**YOUR ASSIGNMENT**
If a line in the listing below has the string "Switch", copy it out.

-- INFORMATION PROVIDED follows --

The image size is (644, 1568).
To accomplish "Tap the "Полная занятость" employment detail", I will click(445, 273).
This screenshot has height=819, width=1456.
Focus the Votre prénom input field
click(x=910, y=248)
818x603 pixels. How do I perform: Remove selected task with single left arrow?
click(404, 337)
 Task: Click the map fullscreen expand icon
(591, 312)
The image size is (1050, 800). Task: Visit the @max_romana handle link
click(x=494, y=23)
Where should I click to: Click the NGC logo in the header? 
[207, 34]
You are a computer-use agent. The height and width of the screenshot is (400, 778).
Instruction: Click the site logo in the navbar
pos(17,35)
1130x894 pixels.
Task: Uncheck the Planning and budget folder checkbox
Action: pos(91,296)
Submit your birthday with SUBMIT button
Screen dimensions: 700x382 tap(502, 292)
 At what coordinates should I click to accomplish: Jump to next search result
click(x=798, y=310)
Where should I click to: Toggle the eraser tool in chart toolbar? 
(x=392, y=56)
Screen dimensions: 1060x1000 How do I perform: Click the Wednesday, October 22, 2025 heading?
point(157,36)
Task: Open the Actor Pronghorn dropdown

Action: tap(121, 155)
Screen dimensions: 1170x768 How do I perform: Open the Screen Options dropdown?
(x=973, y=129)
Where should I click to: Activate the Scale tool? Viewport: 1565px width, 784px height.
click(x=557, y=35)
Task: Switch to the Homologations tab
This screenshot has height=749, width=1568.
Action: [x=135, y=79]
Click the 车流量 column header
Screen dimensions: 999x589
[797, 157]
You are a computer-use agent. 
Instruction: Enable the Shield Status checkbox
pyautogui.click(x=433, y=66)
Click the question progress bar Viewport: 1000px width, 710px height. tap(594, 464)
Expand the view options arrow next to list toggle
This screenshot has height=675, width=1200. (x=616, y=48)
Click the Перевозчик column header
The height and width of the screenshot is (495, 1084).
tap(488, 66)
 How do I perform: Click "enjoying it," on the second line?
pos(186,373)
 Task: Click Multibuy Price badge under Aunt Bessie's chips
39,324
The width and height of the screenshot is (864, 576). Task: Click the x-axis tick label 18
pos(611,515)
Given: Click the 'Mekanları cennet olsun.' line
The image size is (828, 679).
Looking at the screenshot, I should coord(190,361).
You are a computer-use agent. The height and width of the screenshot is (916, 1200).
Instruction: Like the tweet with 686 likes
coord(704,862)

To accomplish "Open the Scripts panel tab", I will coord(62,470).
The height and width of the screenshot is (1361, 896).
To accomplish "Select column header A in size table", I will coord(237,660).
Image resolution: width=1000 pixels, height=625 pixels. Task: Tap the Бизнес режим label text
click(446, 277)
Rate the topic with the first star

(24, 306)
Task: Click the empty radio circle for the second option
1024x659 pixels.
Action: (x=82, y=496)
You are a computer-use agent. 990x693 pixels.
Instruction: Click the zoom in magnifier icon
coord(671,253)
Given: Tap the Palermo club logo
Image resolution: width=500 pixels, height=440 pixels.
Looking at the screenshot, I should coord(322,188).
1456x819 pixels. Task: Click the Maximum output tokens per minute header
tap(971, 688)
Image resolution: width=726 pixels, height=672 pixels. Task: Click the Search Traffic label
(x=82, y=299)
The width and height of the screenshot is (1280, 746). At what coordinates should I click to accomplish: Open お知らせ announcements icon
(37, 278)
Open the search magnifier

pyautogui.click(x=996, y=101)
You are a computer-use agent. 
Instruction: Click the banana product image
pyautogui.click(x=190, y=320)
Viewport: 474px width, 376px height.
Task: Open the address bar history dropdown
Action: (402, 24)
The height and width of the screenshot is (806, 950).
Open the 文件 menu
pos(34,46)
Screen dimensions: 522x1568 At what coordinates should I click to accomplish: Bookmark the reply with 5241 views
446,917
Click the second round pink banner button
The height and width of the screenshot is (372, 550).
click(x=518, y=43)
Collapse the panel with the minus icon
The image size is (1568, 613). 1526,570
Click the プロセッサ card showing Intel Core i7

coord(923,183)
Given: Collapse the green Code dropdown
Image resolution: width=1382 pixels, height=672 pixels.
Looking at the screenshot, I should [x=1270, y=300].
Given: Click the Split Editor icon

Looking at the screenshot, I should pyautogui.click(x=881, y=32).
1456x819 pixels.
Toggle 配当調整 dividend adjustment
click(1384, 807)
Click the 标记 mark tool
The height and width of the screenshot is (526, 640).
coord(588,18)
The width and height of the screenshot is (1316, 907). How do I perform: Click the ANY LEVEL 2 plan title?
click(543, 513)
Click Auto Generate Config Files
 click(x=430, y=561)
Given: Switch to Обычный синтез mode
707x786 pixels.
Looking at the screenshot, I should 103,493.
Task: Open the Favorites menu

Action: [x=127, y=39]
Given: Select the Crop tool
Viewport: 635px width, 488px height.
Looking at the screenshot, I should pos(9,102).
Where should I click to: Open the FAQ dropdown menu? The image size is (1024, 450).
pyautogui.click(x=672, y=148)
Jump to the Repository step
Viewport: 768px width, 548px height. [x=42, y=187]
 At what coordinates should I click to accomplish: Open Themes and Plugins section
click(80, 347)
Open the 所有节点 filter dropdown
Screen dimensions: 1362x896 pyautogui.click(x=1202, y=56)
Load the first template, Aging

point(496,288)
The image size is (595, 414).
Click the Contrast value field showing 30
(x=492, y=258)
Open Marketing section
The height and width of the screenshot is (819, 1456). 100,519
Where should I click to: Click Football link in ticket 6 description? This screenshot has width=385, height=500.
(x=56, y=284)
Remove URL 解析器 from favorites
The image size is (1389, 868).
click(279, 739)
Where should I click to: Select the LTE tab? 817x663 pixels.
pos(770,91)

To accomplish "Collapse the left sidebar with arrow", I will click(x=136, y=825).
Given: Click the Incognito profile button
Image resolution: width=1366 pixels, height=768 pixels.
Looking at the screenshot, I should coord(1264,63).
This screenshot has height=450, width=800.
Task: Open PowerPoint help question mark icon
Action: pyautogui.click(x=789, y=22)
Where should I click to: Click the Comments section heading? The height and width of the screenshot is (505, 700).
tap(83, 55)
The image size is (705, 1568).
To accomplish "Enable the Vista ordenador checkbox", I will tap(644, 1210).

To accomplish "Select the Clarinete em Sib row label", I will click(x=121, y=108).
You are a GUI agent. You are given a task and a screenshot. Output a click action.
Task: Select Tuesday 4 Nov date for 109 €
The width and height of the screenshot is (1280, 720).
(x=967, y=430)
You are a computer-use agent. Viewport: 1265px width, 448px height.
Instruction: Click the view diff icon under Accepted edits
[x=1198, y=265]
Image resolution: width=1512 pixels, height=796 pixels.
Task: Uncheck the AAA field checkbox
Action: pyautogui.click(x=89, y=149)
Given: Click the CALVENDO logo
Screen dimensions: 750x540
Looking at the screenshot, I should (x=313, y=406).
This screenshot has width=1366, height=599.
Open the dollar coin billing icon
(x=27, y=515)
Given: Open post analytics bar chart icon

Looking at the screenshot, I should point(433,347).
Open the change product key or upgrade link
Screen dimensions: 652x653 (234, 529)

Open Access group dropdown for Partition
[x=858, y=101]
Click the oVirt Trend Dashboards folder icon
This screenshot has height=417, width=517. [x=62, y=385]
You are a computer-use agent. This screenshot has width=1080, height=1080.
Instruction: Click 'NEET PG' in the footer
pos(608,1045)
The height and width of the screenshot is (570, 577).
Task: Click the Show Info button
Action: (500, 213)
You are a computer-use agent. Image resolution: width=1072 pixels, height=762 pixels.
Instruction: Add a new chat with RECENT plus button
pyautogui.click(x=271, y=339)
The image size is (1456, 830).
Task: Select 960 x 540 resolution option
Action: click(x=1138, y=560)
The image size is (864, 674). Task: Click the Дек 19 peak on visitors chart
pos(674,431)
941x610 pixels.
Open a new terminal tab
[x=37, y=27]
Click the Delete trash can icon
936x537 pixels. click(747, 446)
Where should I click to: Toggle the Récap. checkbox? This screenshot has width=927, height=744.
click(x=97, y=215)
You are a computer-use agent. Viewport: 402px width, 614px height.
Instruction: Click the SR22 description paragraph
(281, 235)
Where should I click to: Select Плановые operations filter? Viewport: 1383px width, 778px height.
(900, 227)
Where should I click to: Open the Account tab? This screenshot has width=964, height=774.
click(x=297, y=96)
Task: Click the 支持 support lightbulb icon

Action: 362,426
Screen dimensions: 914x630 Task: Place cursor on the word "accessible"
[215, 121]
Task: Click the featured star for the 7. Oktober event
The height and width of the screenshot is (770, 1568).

-- INFORMATION PROVIDED concluded --

**EXPECTED ANSWER**
Task: Switch to the Homologations tab
Given: Switch to Обычный синтез mode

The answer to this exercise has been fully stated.